- _What you have to do_
Where does the word "Collapse" appear in the data? Copy every line that holds it.

[[ Materials provided open ]]

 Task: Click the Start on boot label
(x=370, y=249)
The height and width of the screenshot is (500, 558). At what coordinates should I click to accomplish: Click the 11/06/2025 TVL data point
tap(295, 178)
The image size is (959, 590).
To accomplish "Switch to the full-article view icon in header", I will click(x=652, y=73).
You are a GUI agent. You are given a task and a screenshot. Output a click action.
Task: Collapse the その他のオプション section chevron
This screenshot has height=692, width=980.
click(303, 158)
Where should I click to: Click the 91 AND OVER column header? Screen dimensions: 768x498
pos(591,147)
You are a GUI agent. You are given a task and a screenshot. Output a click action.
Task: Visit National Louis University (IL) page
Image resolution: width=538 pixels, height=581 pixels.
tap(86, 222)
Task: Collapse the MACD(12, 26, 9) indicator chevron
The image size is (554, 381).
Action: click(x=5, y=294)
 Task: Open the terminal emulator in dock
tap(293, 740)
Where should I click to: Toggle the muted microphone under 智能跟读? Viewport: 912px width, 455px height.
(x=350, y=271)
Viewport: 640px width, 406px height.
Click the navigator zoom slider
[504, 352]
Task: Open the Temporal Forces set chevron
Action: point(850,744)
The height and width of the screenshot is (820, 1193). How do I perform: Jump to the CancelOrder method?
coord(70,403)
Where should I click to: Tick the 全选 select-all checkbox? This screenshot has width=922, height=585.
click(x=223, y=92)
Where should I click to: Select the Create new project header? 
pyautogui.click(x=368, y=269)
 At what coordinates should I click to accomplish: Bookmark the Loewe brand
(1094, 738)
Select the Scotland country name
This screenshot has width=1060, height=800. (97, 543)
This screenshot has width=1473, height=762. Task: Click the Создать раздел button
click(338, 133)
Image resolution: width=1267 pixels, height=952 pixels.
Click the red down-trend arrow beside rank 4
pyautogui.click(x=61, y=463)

[[ Materials provided closed ]]

- _Exercise answer_
Task: Collapse the その他のオプション section chevron
Task: Collapse the MACD(12, 26, 9) indicator chevron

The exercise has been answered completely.